Загадочно утверждение М. Цветаевой: "Мы спим, // И вот - сквозь каменные плиты // Небесный гость в четыре лепестка. // О, мир, пойми! Певцом - во сне открыты // Закон звезды и формула цветка". Почему небесный гость - цветок - растёт, пока мы спим? Почему закон звезды, т. е. рост ребёнка и формула цветка, тоже рост, певцом открыты - во сне? Что есть сон в понимании М. Цветаевой? Не является ли сон у неё каким-то особым состоянием бодрствования, когда мысль, отвлечённая будничностью вроде бы бездействует, т. е. "спит", но в подсознании тайно совершается работа - рост стихотворения? Настоящая жизнь и настоящее бодрствование для поэта начинается тогда, когда он творит, но "спит" для будничной жизни.
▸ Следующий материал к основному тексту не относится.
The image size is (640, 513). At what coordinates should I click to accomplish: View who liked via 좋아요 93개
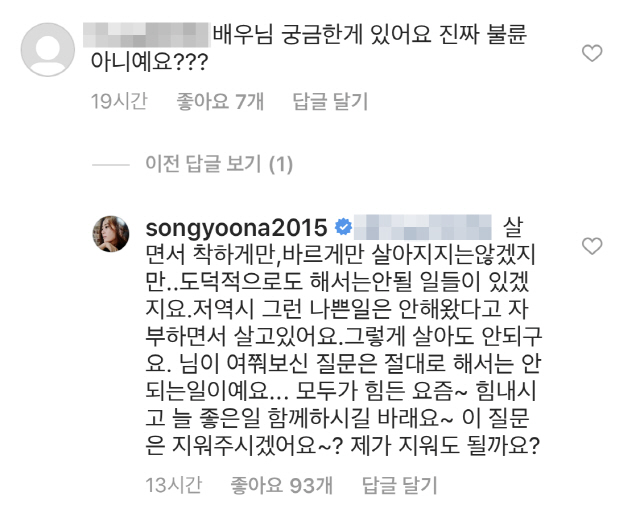282,485
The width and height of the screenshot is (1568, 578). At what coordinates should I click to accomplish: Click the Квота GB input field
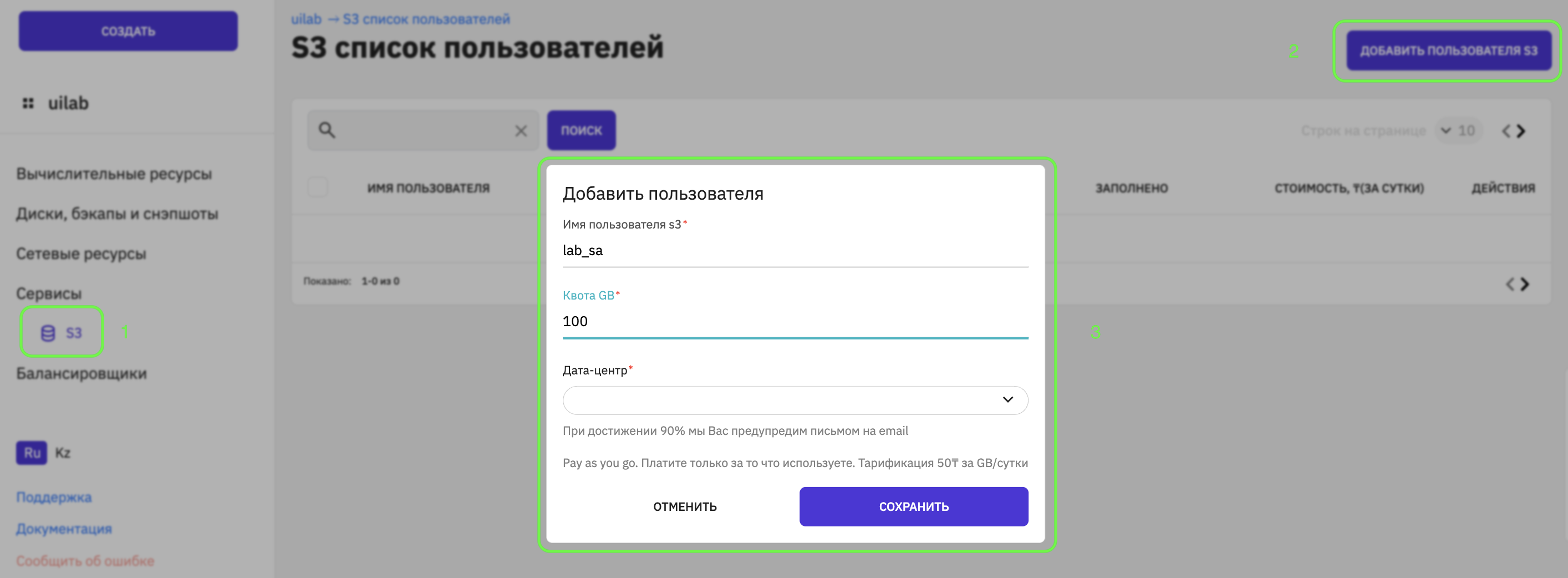click(795, 321)
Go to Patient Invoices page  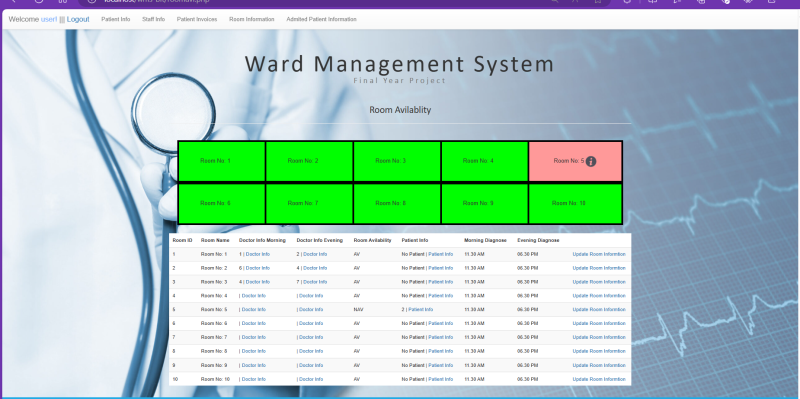197,19
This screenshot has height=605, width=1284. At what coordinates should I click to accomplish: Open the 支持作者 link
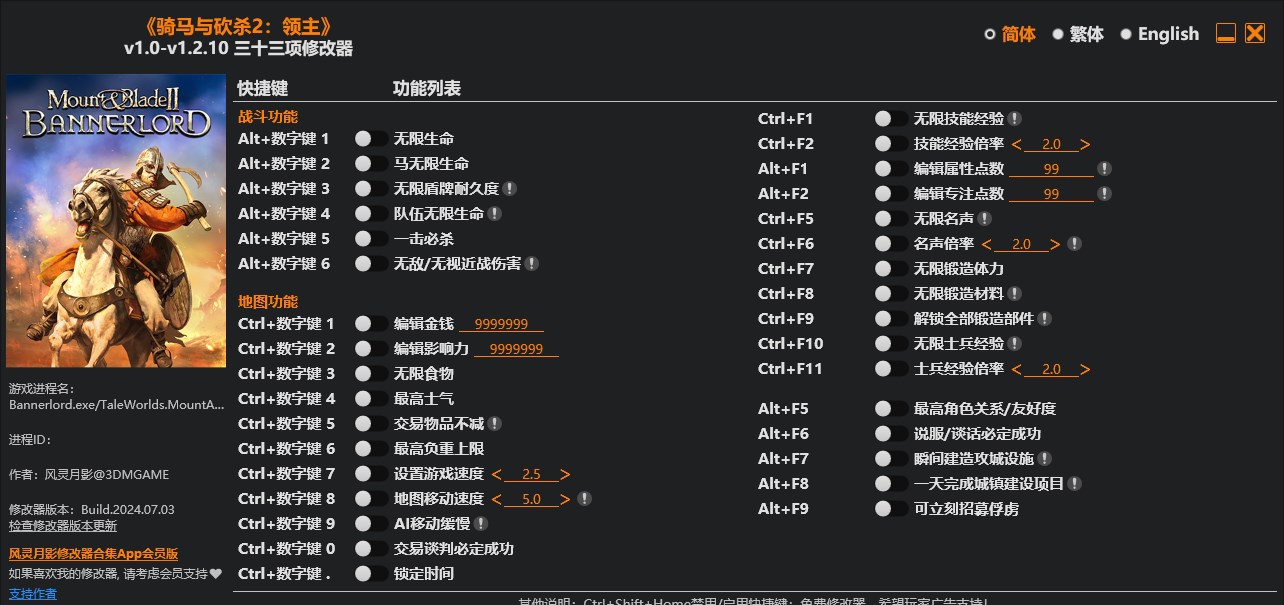(x=32, y=592)
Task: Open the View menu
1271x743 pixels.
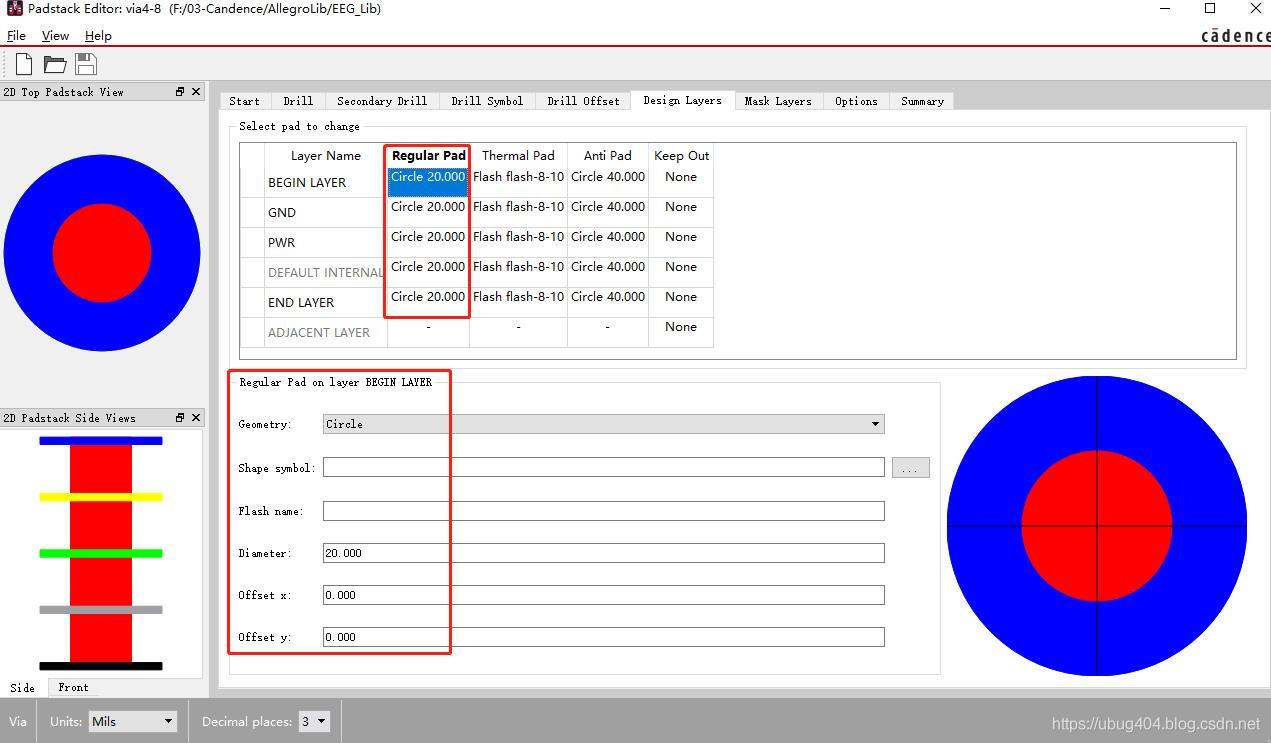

У А. Пушкина ведь тоже: "Пока не требует поэта // К священной жертве Аполлон, // В заботы будничные света // Он малодушно погружён. // Молчит его святая лира, // Душа вкушает сладкий сон". У М. Цветаевой есть строки: "Восхищенной и восхищённой, // Сны видящей средь бела дня, // Все спящей видели меня, // Никто меня не видел сонной. // И оттого, что целый день // Сны проплывают пред глазами, // Уж ночью мне ложиться - лень, // И вот - тоскующая тень, // Стою над спящими друзьями". Сон поэта - условный сон наяву. Это состояние вслушивания в себя, когда мысль тайно работает, творит, созидает. Это сомнамбулический сон. Это способ оградить себя от грубости жизни. В сентябре 1923 г. М. Цветаева признаётся критику А. Бахраху: "Я ободранный человек, а вы все в броне. <…> Я ни в одну форму не умещаюсь - даже в наипросторнейшую своих стихов! Не могу жить. Всё не как у людей. Могу жить только во сне, в простом сне, который снится" . Цветаевское "мы спим" на самом деле означает - "мы действуем, творим" и в это время отсутствуем для мира. У К. Павловой есть строка "…счастье предаваться снам". Не спать же в обычном смысле этого слова, а мечтать, грезить, творить.

Итак, поэзия есть особого рода "святое ремесло", которое создаётся вдохновением и трудом. Вдохновение даётся свыше, это особое состояние наваждения и творческого сна наяву. Труд - поэта и состоит он в основном в познании мира. Поэт одновременно избранник небес и изгой общества. Поэт - орудие самопознания мира, посредник между небом и землёй. Стихи пишутся не ради славы или денег, а ради них самих. Мир во всём его многообразии есть источник поэзии. Не форма определяет содержание стихотворения, а содержание выливается в определённую форму. Поэт не есть только творец, но одновременно мыслитель.

Литература

1. Ахматова А. Тайны ремесла. - М.: Советская Россия, 1985.

2. Ильин И. Путь к очевидности. - М.: ЭКСМО-ПРЕСС, 1998.

3. Коржавин Н. Анна Ахматова и "Серебряный век" // Новый мир. - 1989. № 7.

4. Павлова К. Стихотворения. - М.: "Советская Россия", 1985.

5. Цветаева М. Собрание сочинений: в 7 т. Т. 6. - М.: Эллис Лак, 1995.

6. Цветаева М. И. Полное собрание поэзии, прозы, драматургии в одном томе. - М.: "Издательство АЛЬФА-КНИГА", 2008.

7. Цветаева М. Собрание сочинений: в 7 т. Т. 4. - М.: Эллис Лак, 1994.